A high-performance electrochemical sensor for biologically meaningful l-cysteine based on a new nanostructured l-cysteine electrocatalyst.

As a new class of l-cysteine electrocatalyst explored in this study, Au/CeO2 composite nanofibers (CNFs) were employed to modify the screen printed carbon electrode (SPCE) to fabricate a novel l-cysteine (CySH) electrochemical sensor with high performance. Its electrochemical behavior and the roles of Au and CeO2 in the composite toward electro-oxidation of CySH were elucidated and demonstrated using cyclic voltammetry and amperometry techniques for the first time through the comparison with pure CeO2 NFs. More specifically, the Au/CeO2 CNFs modified SPCE possessed greatly enhanced electrocatalytic activity toward CySH oxidation. An ultra high sensitivity of 321 μA mM-1 cm-2 was obtained, which is almost 2.7 times higher than that of pure CeO2 NFs, revealing that the presence of Au imposed an important influence on the electrocatalytic activity toward CySH. The detailed reasons on such high performance were also discussed. In addition, the as-prepared sensor showed a low detection limit of 10 nM (signal to noise ratio of 3), a wide linear range up to 200 μM for the determination of CySH, an outstanding reproducibility and good long-term stability, as well as an excellent selectivity against common interferents such as tryptophan, tyrosine, methionine, ascorbic acid and uric acid. All these features indicate that the Au/CeO2 composite nanofiber is a promising candidate as a new class of l-cysteine electrocatalyst in the development of highly sensitive and selective CySH electrochemical sensor.

- Data under study
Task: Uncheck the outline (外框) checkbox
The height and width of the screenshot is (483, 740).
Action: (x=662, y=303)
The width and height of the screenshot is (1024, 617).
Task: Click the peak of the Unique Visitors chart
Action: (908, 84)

- Try it
According to the l-cysteine sensor text, what detection limit did the as-prepared sensor show?

- Output for this task
10 nM, at a signal to noise ratio of 3.